PROVIDED RECORDS:
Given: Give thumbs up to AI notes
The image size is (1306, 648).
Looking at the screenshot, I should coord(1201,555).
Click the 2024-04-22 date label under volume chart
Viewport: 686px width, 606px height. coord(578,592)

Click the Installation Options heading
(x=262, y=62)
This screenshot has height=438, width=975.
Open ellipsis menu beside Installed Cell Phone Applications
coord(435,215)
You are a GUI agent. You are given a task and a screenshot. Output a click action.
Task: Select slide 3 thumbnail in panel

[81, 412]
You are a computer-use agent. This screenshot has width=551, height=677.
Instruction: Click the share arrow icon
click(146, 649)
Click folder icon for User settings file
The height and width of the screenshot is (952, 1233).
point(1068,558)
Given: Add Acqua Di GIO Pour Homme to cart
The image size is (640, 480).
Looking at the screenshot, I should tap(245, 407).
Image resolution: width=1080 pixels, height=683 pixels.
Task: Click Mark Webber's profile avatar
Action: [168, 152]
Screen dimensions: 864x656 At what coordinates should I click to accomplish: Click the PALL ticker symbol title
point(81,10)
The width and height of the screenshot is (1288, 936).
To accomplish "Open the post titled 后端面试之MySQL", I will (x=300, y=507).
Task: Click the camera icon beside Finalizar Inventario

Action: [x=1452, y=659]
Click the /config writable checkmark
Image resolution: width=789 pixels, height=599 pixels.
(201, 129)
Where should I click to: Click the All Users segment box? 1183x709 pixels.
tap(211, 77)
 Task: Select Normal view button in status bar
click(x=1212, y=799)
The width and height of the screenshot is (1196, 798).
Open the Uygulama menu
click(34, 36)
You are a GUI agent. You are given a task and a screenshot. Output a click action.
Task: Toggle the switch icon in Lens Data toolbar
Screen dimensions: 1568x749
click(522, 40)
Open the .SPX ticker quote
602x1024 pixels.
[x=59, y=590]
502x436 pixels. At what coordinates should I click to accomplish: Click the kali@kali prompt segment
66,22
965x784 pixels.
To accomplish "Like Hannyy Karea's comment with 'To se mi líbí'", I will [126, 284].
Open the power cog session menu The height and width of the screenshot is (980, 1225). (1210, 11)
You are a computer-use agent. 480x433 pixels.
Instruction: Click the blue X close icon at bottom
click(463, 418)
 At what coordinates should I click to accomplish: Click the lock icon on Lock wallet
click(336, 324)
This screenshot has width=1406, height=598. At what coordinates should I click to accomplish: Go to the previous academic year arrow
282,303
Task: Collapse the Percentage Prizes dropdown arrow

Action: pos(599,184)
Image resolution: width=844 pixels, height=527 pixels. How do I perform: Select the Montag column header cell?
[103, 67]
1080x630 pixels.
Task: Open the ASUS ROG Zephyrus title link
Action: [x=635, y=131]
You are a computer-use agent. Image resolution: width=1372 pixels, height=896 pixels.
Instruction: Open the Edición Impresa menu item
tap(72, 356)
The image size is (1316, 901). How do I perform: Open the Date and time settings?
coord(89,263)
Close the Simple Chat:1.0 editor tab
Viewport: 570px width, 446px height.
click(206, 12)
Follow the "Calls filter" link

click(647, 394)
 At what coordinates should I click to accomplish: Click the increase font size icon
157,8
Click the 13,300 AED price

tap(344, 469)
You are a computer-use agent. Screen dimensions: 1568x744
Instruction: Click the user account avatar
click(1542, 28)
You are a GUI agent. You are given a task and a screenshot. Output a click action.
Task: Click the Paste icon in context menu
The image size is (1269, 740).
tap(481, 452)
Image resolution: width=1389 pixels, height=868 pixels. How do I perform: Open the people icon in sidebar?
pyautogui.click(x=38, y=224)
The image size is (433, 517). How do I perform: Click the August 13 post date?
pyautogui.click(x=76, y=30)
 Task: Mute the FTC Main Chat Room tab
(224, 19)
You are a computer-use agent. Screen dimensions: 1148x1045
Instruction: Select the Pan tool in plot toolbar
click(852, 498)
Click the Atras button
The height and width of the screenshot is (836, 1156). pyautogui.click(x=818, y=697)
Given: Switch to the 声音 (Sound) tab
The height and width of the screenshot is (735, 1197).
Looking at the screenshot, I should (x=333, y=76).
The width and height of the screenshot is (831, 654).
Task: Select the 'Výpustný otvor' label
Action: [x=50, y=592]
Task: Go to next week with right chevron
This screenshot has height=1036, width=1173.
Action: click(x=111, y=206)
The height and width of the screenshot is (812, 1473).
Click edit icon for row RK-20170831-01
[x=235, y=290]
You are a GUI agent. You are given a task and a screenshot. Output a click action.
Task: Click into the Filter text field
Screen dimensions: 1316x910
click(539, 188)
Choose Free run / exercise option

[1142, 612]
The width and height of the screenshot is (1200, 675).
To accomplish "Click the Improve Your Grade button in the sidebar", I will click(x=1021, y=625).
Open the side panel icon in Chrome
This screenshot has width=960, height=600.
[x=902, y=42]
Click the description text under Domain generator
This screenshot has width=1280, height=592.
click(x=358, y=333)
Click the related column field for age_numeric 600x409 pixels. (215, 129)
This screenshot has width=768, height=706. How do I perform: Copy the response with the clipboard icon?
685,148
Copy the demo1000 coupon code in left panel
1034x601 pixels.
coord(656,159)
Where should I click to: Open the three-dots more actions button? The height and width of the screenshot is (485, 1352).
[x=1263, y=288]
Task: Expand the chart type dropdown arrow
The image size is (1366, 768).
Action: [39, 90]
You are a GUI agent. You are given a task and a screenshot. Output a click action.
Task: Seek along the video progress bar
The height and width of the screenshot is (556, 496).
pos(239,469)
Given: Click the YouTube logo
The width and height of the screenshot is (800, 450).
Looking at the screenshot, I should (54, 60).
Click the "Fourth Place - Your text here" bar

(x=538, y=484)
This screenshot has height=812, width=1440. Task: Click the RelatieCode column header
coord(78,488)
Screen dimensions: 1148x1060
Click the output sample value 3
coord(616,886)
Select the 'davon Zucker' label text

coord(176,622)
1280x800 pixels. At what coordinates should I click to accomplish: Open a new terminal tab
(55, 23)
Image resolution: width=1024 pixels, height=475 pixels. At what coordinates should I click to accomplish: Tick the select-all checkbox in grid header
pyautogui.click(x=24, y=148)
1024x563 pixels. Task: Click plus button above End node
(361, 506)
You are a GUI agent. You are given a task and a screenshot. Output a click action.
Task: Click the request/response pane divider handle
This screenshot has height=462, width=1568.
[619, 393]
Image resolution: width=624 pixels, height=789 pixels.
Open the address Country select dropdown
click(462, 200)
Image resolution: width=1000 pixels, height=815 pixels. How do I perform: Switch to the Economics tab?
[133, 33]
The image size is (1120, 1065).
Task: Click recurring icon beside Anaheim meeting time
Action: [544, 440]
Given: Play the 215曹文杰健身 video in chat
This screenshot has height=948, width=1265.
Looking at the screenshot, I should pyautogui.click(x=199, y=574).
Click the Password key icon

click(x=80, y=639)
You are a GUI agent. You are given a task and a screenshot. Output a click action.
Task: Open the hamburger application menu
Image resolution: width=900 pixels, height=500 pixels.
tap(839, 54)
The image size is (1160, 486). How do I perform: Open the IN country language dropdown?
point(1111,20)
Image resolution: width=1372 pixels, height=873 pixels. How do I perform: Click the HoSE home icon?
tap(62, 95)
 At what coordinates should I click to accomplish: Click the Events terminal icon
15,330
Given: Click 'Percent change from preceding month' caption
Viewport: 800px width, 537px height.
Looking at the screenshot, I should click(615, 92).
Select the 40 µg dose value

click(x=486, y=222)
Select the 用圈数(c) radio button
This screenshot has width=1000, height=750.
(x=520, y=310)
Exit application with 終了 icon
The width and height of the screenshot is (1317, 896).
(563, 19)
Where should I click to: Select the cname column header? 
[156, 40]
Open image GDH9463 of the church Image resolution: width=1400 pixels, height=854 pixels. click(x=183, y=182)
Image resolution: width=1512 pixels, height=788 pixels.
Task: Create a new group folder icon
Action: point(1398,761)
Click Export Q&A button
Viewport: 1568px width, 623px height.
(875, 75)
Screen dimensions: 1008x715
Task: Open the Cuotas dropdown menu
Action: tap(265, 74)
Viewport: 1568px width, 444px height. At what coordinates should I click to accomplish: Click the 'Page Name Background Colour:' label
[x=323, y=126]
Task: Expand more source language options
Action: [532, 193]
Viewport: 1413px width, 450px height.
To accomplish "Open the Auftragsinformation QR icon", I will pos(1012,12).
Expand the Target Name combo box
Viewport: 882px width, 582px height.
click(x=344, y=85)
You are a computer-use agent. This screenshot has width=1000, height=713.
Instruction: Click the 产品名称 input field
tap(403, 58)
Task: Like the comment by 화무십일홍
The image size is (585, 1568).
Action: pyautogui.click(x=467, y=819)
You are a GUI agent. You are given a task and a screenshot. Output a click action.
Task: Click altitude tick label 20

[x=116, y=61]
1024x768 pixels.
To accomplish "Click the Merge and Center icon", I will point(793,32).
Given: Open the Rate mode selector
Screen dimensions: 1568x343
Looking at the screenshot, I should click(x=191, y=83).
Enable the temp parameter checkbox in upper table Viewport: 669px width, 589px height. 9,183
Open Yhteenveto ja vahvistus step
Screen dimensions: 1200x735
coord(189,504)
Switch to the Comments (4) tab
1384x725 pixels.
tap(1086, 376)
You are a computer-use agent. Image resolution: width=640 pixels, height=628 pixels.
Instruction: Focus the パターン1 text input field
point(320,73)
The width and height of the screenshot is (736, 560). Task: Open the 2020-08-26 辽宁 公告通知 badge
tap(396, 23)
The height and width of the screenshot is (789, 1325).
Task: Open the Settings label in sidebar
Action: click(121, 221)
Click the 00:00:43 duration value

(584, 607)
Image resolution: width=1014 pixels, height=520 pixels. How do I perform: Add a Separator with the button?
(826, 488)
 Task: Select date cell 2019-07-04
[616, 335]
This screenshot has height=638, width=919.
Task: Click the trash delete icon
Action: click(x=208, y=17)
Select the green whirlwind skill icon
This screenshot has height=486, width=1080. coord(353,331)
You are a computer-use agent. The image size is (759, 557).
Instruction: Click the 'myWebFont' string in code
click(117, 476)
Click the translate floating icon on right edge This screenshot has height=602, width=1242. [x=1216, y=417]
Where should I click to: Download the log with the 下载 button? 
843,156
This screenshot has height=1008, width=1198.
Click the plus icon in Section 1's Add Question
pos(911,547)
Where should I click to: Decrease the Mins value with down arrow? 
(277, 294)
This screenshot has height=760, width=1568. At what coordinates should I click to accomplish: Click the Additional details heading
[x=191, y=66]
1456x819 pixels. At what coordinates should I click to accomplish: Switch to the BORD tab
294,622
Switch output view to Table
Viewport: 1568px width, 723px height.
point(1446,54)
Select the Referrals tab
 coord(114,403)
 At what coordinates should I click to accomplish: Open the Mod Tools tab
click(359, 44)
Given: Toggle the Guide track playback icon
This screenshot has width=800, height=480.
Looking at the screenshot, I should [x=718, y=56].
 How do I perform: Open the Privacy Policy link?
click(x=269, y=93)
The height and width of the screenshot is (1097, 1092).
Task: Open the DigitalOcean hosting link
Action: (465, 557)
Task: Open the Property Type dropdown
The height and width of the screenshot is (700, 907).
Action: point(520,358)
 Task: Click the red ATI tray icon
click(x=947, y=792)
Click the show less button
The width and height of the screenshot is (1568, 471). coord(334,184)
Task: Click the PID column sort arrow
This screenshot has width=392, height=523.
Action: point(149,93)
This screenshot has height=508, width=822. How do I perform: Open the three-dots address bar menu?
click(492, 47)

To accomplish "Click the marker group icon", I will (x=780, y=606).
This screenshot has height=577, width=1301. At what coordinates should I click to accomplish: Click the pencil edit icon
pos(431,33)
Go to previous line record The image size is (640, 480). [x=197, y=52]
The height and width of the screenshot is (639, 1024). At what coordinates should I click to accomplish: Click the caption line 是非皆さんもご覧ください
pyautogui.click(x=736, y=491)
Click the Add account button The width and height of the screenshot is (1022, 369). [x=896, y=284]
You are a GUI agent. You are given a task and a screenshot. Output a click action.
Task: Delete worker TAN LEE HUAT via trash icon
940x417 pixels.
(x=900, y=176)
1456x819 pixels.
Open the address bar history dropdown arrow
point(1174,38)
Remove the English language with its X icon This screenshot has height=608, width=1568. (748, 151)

WORK TASK: Gather up every line in the data above that contains the word "Toggle", copying each one.

WORKED SOLUTION:
Task: Toggle the switch icon in Lens Data toolbar
Given: Toggle the Guide track playback icon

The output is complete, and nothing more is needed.